Como se entendesse seus pensamentos, ele continuou a beijá-la e somente após uns minutos longamente aproveitados, que foram se afastando, podendo enfim encarar seus rostos, um tanto ofegantes.
– Não acredito que me beijou! – Ela levantou levando as mãos à boca, tentando um tanto desajeitada, ajustar seu batom borrado.
– Ueh! Você nunca tinha beijado antes? – Ele questionou sorrindo.
– Já... Quer dizer, não te interessa! Eu nem te conheço. – Respondeu tentando manter a seriedade, não queria nem por um segundo demonstrar o quanto havia gostado.
– Acabou de me contar uma parte da sua vida, acho que te conheço um pouco sim, sei por exemplo que sempre entrelaça os dedos quando fica sem jeito – Cebola se defendeu levantando também, com as mãos no bolso.
– Ah, então quer dizer que você sai beijando todo mundo que desabafa com você? Tenho pena das suas amigas! – Monica provocou, virando e levando um susto ao dar de cara com ele.
– Não! Não beijo qualquer uma, só quando a pessoa me tira do sério, e me deixa louco! – Ele concluiu a agarrando novamente para outro beijo dessa vez com mais intensidade.
Monica queria protestar, mas envolta daquela sensação nem pensou em parar, apenas passou o braço pelos seus ombros permitindo que ele a conduzisse. Cebola aproveitou a deixa e a encostou na parede, muro da casa onde antes estava acontecendo a festa, segurou em sua cintura com uma das mãos, a pressionou ainda mais sobre seu corpo, e somente quando ambos já estavam perdendo o ar, que pararam novamente, dessa vez sorrindo.

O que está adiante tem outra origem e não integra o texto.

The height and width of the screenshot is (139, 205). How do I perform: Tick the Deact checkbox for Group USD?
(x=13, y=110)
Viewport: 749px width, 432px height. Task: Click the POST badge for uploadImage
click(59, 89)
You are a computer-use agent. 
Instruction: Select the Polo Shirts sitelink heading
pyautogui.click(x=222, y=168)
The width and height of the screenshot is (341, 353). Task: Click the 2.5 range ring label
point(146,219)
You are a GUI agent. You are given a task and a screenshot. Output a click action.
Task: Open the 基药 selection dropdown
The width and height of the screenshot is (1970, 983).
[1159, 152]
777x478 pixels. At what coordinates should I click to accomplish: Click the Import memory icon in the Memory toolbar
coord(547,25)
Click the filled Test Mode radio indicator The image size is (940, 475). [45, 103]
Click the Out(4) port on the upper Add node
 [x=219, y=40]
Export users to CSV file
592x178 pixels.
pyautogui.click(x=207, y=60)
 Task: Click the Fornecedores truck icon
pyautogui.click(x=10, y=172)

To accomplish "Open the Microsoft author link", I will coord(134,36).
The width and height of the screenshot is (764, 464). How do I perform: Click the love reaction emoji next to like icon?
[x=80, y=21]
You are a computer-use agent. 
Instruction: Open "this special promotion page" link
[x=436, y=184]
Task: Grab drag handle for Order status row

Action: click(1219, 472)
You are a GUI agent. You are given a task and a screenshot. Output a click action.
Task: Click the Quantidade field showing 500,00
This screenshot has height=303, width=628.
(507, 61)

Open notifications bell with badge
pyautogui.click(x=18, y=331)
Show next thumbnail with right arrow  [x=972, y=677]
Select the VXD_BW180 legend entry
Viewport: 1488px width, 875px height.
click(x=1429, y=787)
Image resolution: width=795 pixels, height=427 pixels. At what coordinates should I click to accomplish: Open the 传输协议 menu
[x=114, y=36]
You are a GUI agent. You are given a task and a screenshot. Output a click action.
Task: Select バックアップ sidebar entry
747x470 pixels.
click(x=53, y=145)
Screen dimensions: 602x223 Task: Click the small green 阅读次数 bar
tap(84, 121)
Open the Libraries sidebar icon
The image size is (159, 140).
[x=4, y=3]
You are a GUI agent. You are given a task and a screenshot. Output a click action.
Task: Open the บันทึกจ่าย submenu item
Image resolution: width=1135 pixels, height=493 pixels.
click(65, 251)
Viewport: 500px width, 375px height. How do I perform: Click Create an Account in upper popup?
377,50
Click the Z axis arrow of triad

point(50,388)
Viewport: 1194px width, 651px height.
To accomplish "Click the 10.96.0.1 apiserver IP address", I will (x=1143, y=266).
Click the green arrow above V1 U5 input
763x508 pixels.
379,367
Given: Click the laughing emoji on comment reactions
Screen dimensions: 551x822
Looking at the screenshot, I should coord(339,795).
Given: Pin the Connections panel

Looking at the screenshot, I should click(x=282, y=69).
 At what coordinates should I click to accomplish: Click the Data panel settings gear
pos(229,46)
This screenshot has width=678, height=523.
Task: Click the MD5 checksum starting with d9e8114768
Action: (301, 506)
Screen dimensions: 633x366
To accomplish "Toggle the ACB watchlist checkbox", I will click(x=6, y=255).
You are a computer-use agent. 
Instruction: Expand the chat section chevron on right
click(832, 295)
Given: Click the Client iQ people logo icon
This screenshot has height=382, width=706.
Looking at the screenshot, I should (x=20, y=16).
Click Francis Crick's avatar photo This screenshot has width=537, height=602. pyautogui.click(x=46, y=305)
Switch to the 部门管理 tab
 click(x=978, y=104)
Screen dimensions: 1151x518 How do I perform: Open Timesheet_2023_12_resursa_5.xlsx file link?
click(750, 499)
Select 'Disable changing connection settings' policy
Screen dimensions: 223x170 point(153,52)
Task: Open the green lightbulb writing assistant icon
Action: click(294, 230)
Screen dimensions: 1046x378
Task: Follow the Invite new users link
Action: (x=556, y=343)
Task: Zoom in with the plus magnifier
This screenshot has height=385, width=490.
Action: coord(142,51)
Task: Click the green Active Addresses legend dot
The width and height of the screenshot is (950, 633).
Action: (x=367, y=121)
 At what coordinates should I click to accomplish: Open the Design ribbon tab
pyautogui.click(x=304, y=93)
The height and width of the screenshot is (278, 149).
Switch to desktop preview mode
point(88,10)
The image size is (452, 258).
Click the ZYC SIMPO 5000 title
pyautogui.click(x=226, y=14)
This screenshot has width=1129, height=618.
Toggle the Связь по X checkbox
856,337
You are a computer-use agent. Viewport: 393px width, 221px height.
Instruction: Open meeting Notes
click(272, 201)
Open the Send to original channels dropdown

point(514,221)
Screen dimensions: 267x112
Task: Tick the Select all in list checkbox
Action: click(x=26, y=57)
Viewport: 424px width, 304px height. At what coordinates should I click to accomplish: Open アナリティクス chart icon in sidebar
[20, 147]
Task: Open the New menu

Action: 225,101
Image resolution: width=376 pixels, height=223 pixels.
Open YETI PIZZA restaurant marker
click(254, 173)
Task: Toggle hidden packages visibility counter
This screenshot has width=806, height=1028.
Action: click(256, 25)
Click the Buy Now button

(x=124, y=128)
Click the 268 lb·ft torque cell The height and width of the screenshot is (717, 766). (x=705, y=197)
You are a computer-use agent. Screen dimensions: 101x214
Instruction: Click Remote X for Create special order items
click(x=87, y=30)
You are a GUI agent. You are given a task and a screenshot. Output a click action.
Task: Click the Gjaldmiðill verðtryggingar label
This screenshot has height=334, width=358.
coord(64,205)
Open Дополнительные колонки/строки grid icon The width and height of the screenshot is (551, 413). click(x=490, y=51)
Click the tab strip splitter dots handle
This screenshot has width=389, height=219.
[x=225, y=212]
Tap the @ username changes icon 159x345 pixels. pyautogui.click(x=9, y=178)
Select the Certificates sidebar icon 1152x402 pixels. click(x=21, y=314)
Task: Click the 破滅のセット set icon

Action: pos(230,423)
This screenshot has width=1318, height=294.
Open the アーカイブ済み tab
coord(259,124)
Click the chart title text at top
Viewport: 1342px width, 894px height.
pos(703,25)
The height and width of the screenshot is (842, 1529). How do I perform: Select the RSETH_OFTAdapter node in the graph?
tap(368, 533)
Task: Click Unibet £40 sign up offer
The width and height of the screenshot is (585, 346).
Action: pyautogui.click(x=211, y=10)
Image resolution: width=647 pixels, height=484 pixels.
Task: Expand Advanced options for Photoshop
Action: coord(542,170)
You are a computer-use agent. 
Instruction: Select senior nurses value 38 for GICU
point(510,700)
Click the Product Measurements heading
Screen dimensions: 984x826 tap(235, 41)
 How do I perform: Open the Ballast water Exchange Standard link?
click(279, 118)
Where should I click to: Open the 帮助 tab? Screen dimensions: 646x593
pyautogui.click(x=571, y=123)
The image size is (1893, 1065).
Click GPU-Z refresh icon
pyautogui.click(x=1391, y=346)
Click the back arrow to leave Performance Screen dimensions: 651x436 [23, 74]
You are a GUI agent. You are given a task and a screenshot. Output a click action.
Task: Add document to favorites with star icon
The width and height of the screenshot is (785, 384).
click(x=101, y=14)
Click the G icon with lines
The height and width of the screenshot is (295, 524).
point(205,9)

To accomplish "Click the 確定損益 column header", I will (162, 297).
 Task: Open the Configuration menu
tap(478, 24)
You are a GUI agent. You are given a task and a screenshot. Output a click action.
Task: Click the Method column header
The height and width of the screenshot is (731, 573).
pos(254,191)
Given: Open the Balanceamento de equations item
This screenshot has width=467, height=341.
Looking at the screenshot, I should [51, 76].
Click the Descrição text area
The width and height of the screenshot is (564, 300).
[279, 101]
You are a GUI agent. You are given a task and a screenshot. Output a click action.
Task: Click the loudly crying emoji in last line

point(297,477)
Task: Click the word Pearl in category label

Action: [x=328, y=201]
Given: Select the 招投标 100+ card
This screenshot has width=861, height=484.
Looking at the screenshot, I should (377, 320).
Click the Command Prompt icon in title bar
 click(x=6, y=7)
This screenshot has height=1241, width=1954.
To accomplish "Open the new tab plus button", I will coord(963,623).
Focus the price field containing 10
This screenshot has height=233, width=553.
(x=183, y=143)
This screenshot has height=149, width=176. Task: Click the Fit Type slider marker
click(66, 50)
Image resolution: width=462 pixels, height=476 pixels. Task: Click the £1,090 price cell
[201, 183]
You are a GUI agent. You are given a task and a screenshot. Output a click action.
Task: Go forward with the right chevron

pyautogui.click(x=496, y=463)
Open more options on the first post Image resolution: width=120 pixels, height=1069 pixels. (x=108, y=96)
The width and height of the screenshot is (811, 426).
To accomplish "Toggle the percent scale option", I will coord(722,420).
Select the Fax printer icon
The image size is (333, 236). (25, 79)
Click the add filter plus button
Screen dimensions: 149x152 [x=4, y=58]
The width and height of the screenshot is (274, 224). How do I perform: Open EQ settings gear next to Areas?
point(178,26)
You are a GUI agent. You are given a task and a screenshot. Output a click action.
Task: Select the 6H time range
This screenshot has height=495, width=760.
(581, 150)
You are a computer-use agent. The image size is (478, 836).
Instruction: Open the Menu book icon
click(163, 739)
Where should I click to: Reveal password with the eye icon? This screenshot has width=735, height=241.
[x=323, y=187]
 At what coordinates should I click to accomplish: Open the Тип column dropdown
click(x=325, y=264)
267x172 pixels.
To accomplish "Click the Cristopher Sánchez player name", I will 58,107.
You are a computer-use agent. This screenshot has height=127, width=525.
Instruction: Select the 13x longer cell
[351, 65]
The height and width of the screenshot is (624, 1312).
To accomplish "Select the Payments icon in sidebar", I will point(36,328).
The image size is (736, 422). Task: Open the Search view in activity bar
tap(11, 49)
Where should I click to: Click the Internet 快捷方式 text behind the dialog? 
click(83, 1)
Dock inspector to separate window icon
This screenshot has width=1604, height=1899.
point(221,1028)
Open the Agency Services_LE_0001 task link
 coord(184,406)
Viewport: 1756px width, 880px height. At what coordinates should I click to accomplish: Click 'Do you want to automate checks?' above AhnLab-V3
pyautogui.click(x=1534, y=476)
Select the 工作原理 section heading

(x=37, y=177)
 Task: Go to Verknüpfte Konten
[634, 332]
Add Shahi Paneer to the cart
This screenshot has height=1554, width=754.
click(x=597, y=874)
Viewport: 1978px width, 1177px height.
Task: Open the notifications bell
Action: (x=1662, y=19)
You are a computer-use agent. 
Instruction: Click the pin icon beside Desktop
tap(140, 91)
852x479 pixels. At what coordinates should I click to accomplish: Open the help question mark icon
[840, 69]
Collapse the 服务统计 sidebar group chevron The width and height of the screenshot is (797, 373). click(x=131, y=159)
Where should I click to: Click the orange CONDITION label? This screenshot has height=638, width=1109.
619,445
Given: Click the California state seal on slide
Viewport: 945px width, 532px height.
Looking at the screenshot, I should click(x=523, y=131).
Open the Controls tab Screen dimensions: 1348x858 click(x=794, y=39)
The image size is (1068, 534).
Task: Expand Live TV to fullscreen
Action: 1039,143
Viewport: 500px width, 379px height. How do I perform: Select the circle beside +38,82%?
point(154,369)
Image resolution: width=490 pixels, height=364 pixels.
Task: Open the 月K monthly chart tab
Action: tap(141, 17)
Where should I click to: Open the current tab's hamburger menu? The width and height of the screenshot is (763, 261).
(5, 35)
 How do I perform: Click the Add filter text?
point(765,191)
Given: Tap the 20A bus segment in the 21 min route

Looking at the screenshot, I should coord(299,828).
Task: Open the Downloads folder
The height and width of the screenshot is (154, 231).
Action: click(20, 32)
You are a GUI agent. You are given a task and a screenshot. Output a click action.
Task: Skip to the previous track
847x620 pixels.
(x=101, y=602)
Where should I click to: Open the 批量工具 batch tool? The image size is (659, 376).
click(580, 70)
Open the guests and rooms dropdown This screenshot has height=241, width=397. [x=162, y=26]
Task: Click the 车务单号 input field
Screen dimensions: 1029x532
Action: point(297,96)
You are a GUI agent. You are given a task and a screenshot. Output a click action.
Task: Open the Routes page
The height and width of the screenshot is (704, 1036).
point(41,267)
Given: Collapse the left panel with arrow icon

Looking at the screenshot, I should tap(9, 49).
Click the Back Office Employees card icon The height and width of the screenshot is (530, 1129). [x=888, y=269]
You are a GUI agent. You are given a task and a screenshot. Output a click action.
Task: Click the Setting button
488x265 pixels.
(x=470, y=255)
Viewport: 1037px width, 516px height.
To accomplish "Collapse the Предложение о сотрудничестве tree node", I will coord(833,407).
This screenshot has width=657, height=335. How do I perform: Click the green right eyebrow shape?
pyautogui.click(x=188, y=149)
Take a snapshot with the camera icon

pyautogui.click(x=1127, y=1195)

– Você é louco sabia? – Ela questionou arrumando o cabelo bagunçado, achando graça da boca do menino que trazia marcas vermelhas do seu batom.
– Um pouco mais do que você imagina – Ele respondeu rindo – Vem.
– Pra onde? – Monica perguntou com duvidas, analisando se pegava ou não em sua mão estendida.
– Vamos sair daqui, sair um pouco do nosso padrão, sem contar que o Mauricio não vai dormir enquanto souber que estamos do lado da sua casa.
– Ah! Verdade! O Mauricio... Mas não posso ir, já está super tarde, meu pai vai me matar se sonhar que vim nessa festa – Ela explicou assustada com o convite.
– Monica, você já veio! Até quando vai viver com medo? – Cebola questionou – Sempre que saio do colégio, viro a noite tocando violão na praça, fica um monte de gente lá, é uma delicia.
– Você toca violão? – Ela perguntou encantada – Eu sempre quis aprender.
– Toco, desde pequeno! – Ele respondeu sorrindo – Vamos, prometo que toco uma especialmente para você!
Ela analisou a situação por alguns segundos, fazendo todo seu cérebro focar naquilo rapidamente, imaginou sem muito precisar comparar o que preferiria naquele momento.
Voltar para casa e dormir, ou ir junto a ele, passar a madrugada cantando, ouvindo musica, e rindo acompanhada do garoto que até então, possuía todos os atributos de uma presença adorável. A resposta foi lógica e igualmente veloz, mesmo indo contra todas as suas lições de precaução, a única vontade que realmente sentiu, foi a de segurar em sua mão.